• _Work instructions_
Below are some records. How many of their lines contain the string "computer"? Give the number only.

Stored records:
-=-=-
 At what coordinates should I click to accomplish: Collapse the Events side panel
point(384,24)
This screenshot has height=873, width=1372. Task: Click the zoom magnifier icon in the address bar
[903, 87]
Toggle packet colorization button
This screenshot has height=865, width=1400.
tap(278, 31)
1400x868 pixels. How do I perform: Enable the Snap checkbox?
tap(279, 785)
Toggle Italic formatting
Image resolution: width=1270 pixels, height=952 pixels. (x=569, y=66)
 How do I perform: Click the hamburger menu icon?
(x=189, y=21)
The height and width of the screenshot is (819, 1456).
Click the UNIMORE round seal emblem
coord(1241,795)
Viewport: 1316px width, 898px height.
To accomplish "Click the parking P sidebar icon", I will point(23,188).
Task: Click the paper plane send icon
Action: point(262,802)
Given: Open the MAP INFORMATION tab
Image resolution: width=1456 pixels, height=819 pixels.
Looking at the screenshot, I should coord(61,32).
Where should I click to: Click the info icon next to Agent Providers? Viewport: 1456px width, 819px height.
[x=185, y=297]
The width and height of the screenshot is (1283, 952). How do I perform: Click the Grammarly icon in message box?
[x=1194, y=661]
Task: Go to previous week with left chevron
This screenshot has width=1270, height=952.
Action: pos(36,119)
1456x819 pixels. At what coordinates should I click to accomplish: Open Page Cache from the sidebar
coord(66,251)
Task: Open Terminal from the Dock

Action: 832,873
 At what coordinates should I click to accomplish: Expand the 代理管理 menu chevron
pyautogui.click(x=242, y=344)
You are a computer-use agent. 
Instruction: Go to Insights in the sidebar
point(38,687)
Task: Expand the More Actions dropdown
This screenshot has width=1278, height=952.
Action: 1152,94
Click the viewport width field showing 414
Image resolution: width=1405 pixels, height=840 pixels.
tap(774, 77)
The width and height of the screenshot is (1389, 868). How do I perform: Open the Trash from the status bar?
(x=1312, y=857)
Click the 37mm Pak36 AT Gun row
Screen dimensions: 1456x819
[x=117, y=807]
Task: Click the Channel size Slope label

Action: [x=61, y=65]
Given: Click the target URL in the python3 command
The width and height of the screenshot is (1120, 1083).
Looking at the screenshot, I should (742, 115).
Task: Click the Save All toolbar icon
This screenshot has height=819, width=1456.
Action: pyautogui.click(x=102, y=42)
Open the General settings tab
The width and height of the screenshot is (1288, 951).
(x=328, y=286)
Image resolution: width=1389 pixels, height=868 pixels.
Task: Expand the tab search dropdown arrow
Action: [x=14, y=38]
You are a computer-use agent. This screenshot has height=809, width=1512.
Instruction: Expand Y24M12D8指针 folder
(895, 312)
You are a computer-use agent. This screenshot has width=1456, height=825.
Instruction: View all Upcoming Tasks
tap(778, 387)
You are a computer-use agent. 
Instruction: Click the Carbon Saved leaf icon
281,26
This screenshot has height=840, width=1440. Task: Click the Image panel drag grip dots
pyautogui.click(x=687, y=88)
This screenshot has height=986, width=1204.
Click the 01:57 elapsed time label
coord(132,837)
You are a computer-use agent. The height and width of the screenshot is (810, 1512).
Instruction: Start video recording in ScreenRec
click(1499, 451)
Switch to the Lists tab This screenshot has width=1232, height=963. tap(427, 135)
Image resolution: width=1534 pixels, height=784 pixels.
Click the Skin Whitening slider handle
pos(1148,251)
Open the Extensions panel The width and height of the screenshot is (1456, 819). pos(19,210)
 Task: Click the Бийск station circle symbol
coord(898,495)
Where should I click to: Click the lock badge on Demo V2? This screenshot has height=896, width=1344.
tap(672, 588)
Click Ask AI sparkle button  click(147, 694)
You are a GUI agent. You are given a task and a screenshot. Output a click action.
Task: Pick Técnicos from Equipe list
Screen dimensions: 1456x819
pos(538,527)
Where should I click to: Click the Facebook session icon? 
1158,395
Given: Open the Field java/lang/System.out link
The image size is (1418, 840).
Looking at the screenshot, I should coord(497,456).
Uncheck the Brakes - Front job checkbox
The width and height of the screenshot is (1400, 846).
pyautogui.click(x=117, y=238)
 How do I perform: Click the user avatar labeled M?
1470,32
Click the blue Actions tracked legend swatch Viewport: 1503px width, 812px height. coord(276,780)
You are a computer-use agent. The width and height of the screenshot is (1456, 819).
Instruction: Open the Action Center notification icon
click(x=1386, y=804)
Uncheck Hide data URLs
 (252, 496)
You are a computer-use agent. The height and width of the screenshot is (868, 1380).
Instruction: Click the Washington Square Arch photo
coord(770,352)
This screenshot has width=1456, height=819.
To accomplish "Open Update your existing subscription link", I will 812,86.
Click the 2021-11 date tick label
-=-=-
• _The answer_
7